SUPPLIED DATA:
______

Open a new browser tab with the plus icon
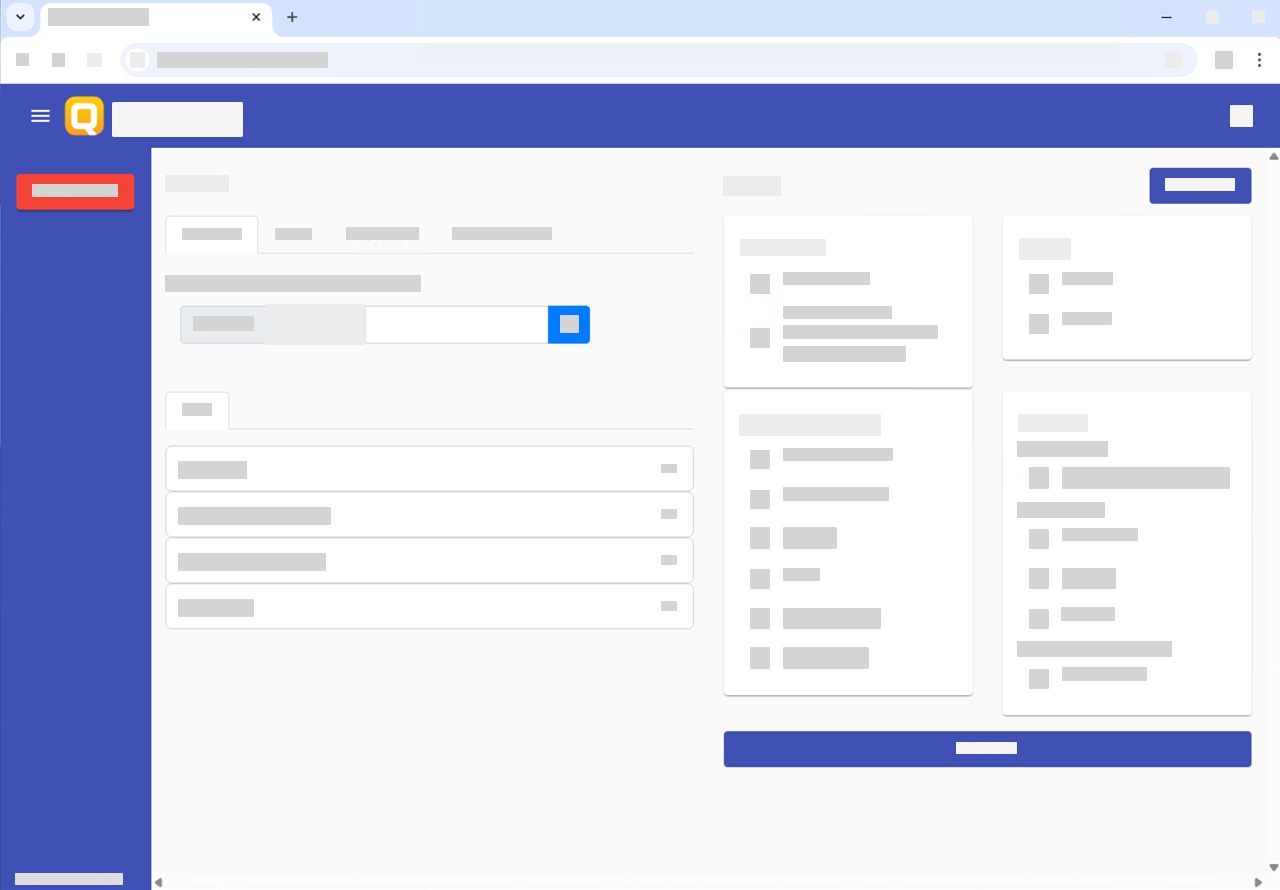This screenshot has height=890, width=1280. (x=292, y=17)
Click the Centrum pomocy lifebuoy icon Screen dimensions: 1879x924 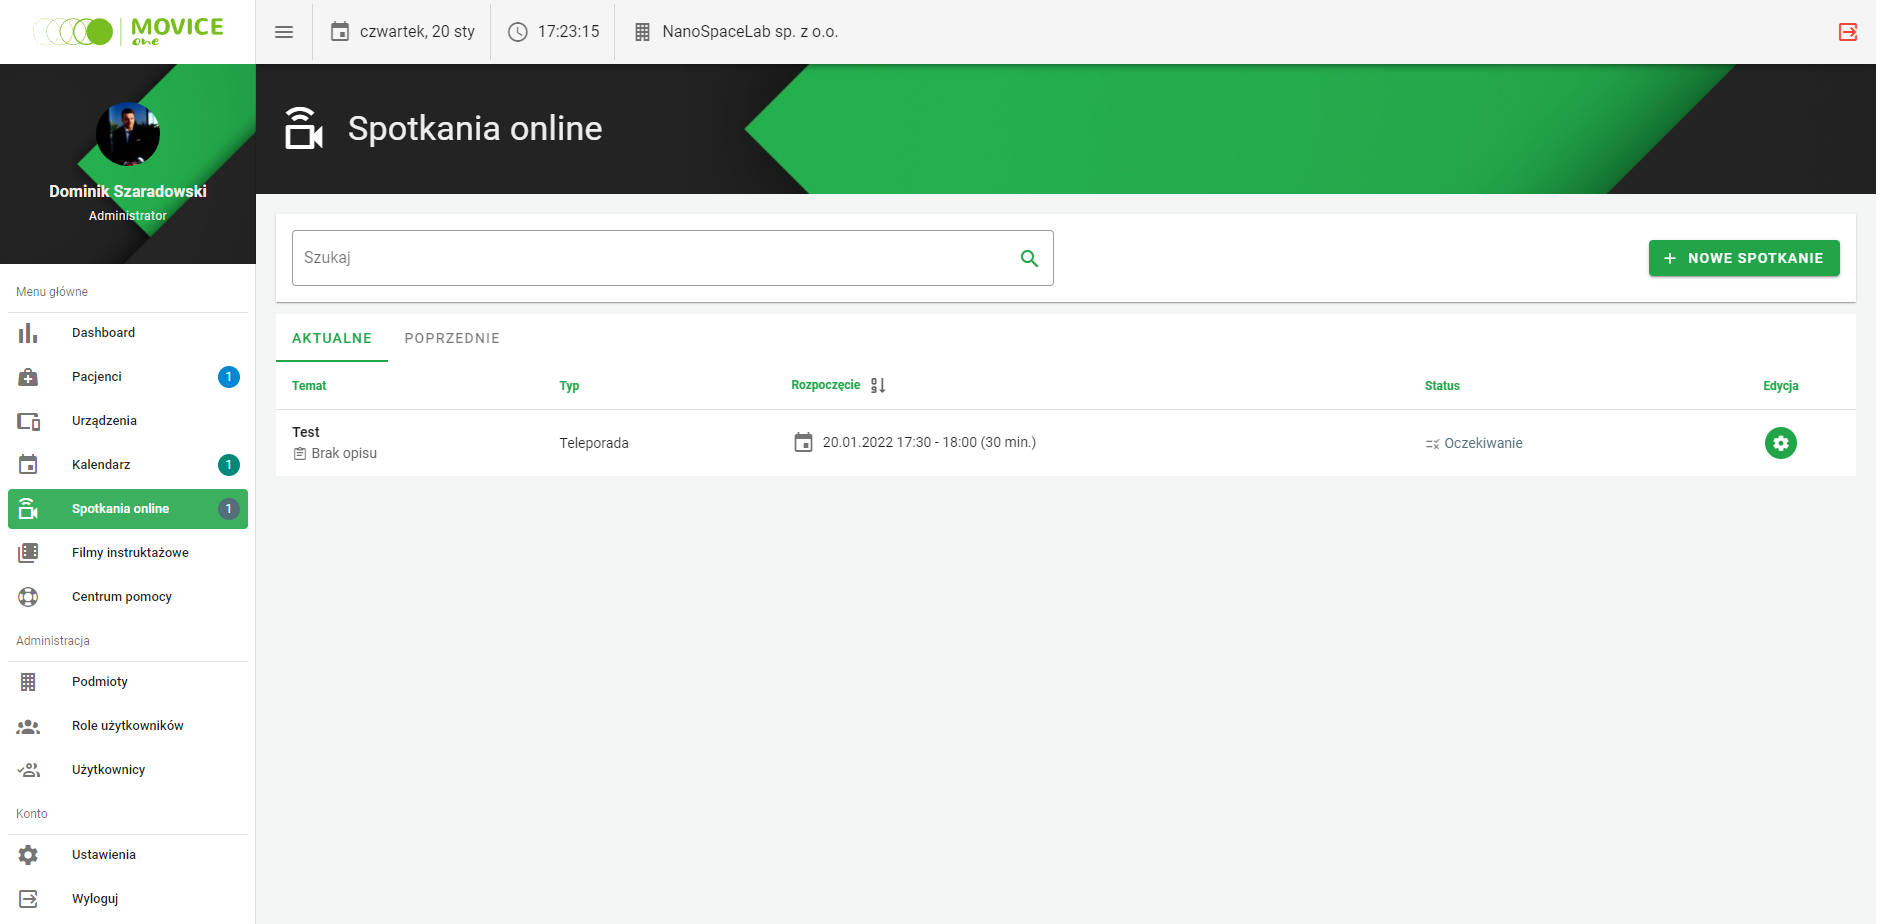[x=28, y=597]
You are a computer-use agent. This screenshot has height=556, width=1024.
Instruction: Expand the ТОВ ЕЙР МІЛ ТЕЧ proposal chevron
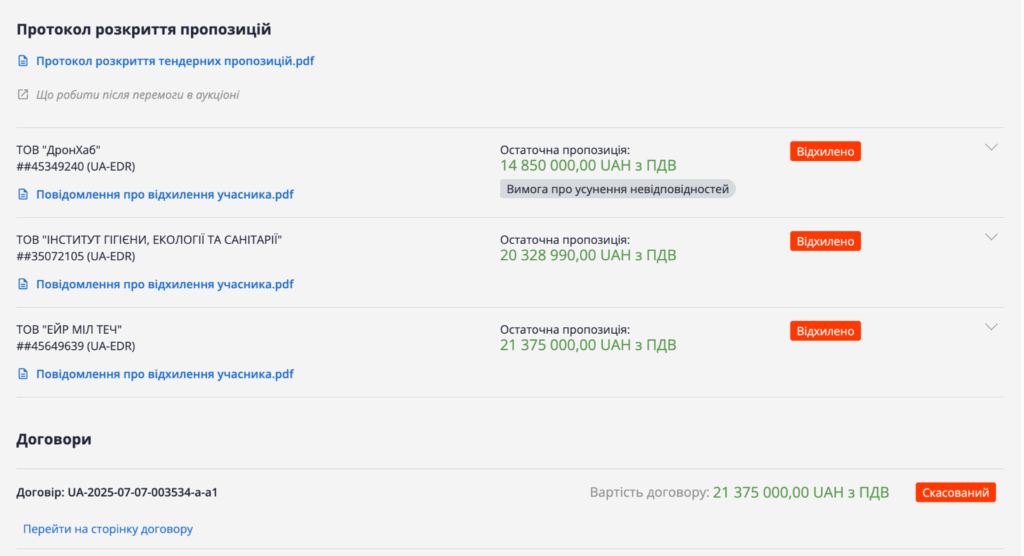[991, 327]
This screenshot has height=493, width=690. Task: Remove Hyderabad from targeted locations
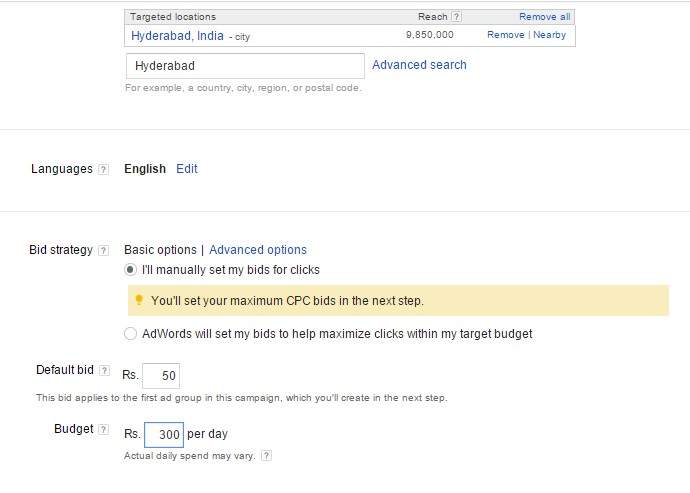(505, 35)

______

EXERCISE REQUIREMENTS:
A word-for-word copy of the lines from the one with "Instruction: Expand the" through the last line of the data above is required, with both end lines included and no pictures.

TASK RESPONSE:
Instruction: Expand the ТОВ ЕЙР МІЛ ТЕЧ proposal chevron
[991, 327]
This screenshot has height=493, width=690. Task: Remove Hyderabad from targeted locations
(505, 35)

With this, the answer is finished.